## [Required action]
Reproduce the data exactly as given, except for any images.

Dataset entries
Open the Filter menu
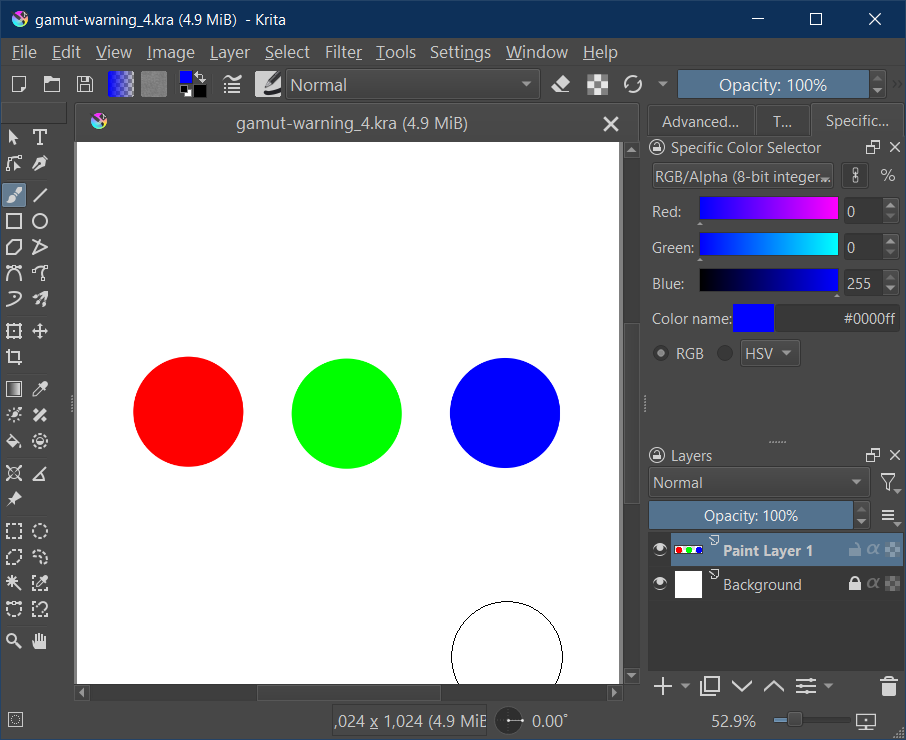This screenshot has height=740, width=906. [343, 52]
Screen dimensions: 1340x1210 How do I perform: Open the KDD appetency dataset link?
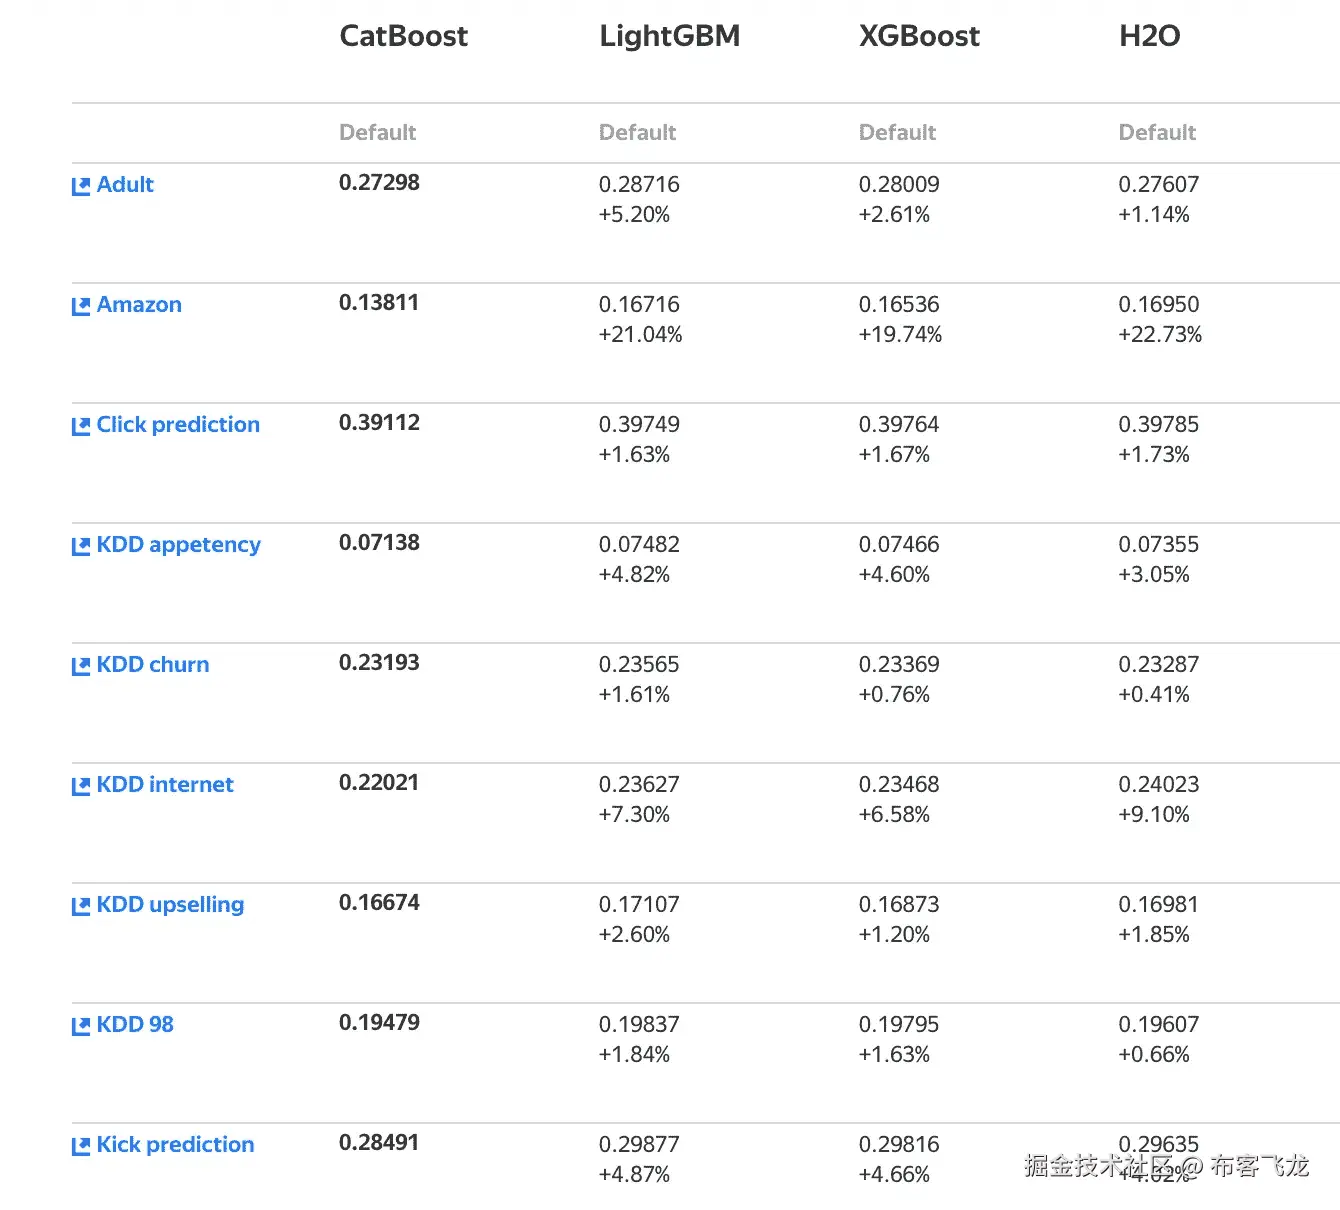[178, 545]
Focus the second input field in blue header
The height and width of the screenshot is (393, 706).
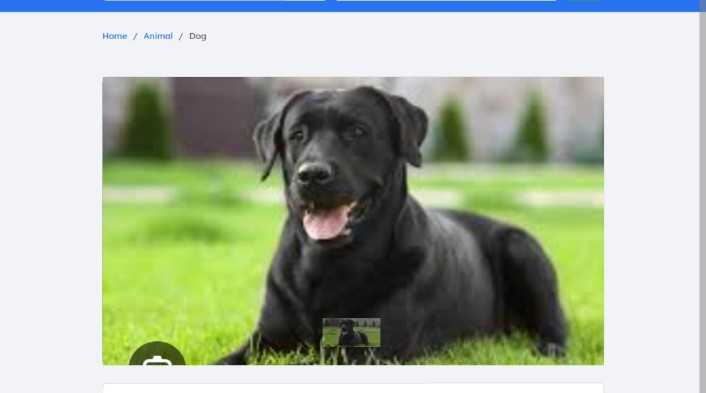point(446,0)
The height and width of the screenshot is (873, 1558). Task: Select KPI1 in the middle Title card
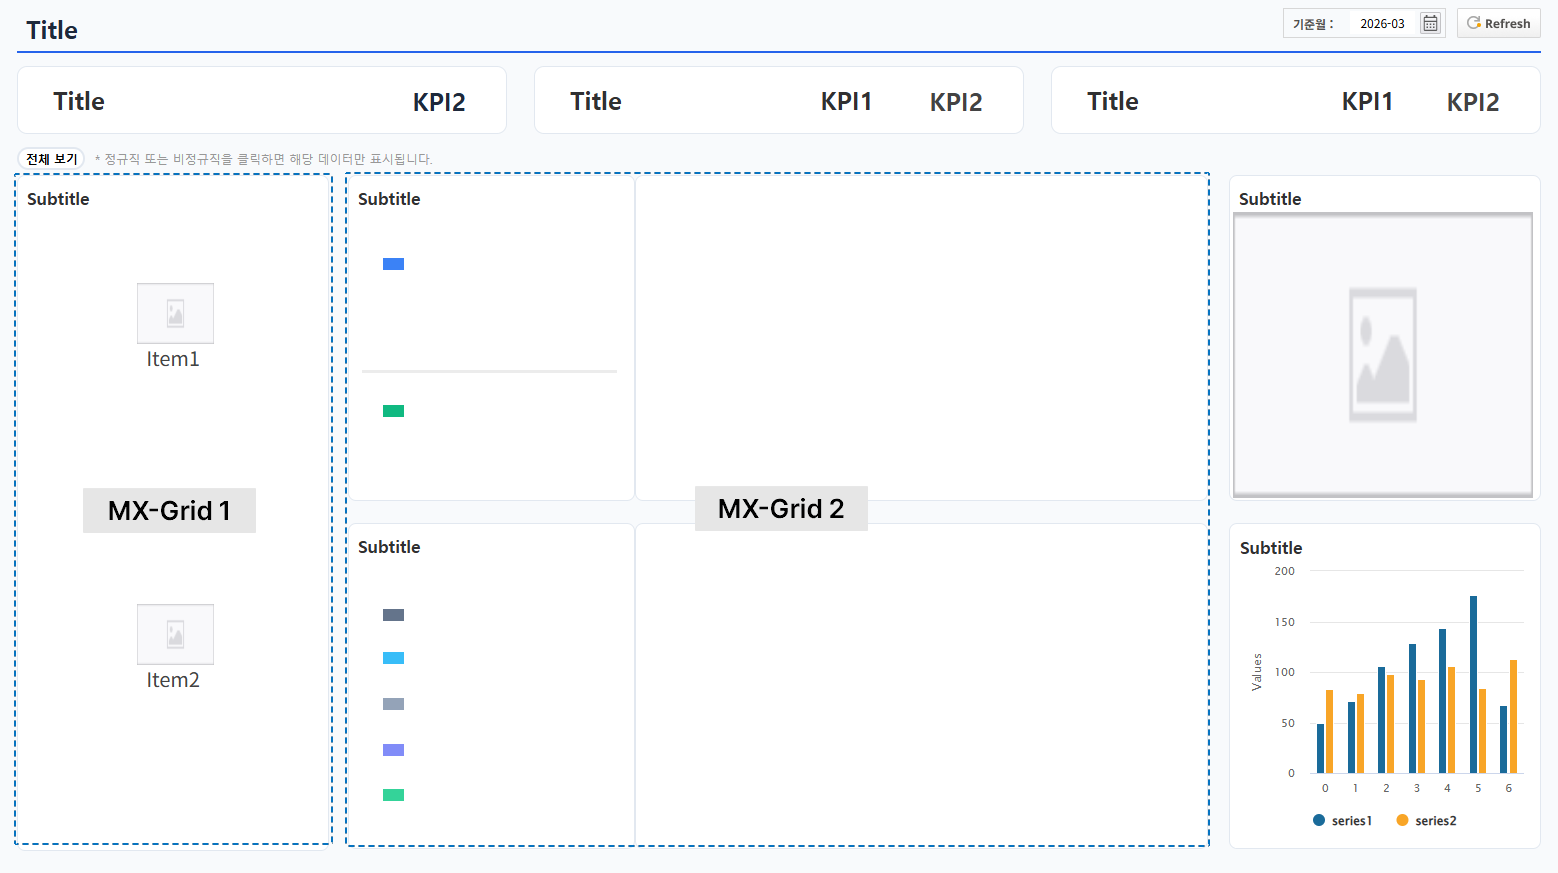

## [Your response]
Open the Filter menu
This screenshot has height=740, width=906. [343, 52]
Screen dimensions: 1340x1210 How do I perform: Open the KDD appetency dataset link?
[178, 545]
Focus the second input field in blue header
The height and width of the screenshot is (393, 706).
point(446,0)
The height and width of the screenshot is (873, 1558). Task: Select KPI1 in the middle Title card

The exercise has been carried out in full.